Lok Sabha has already approved the constitutional amendment but it remains pending in Rajya Sabha, where the ruling NDA does not have a majority. Modi said the second crucial legislation was the one to create CAMPA. States would have got Rs 42,000 crore if we had decided on the legislation, he said, adding each state would have got Rs 2000-3000 crore.
The bill seeks to establish the national compensatory afforestation fund to promote afforestation and regeneration activities as way of compensating forest land diverted to non-forest uses. Rs 2000-3000 crore is not a small amount, he said, adding availability of the funds before the beginning of the monsoon season would have greatly benefited the states.
We will have to wait for 4-5 months now, he said, ruing that the move beneficial to states has been left out. Modi said what Rajya Sabha can do for the states, no other House can do. The Upper House, he said, has a special privilege as it can bid goodbye to retiring members and also welcome new ones. Lok Sabha does not have this benefit.
Expressing gratitude to the retiring members, he said the 53 members in their six-year tenure have seen two governments. Both governments benefited from their knowledge and experience. This government benefited less, the previous one benefited more, he said. The nation has benefited from their Parliamentary contributions, he said.
Speaking after Modi, Congress leader Anand Sharma noted that while the House had cleared important legislations like Bangladesh land boundary agreement, insurance bill that had been pending for seven years and the insolvency bill, it was true that there was delay in some. He blamed ideological differences for it, saying they had led to stalling of the GST bill for years when the UPA was in power.
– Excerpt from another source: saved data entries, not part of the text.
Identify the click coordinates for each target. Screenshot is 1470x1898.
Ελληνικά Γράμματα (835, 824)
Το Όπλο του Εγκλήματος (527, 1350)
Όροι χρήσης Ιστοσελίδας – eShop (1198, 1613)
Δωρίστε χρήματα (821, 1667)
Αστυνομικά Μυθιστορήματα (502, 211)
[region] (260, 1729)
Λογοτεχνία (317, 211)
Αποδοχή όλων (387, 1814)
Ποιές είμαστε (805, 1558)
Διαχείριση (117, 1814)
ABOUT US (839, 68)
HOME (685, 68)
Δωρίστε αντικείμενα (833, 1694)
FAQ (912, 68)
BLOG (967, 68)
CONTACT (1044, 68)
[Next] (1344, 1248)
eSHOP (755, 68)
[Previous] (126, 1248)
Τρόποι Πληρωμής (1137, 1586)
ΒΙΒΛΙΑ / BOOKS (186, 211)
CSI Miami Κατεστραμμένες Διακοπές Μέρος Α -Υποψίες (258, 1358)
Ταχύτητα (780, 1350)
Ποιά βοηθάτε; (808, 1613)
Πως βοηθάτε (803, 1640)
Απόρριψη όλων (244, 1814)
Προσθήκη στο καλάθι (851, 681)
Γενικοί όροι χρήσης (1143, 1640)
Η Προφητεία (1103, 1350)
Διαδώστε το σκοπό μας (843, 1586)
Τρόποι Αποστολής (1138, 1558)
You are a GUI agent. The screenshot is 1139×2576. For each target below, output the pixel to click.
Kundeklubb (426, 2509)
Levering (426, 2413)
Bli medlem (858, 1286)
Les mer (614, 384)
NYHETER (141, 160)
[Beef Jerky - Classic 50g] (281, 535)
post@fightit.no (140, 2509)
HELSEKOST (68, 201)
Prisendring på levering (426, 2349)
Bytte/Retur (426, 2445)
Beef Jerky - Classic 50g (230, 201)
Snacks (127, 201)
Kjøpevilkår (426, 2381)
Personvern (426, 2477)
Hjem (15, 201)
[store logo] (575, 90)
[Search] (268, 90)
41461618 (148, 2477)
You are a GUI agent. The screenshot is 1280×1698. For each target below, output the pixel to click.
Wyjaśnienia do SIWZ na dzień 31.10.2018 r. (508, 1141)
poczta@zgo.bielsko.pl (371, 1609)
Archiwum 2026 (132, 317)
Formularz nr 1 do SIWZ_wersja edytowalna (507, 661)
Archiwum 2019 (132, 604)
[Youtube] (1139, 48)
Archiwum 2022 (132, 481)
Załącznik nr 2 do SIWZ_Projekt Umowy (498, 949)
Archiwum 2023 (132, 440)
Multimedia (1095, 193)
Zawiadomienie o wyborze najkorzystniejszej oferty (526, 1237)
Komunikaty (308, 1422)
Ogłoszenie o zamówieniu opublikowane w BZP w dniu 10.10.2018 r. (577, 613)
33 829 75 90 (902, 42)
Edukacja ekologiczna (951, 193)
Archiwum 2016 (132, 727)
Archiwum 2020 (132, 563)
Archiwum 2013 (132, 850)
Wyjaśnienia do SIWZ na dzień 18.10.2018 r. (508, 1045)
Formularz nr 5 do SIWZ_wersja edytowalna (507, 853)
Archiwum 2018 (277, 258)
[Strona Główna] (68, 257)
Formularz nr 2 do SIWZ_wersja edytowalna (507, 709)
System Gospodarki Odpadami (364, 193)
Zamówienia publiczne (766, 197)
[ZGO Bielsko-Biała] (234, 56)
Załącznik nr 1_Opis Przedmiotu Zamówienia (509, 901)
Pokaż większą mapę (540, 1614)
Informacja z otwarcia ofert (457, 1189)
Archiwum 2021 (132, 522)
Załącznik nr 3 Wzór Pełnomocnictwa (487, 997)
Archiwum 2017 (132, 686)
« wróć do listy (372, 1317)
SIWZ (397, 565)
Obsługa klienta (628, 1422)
UPA had piloted the GST bill but BJP-ruled states like Gujarat had opposed the draft. A wrong image was created outside that no work is transacted in Rajya Sabha, he said, adding obstructions are part of democracy and are used to put across reservations on policies and programmes. He, however, regretted the bitterness in political discourse saying debate and discussion are part of India’s rich democratic legacy.
One has to be able to listen to dissenting voices without taking them personally but as ideological differences, he said. Government role in building consensus is important. Opposition also has a role but government has a bigger role, the Congress leader said.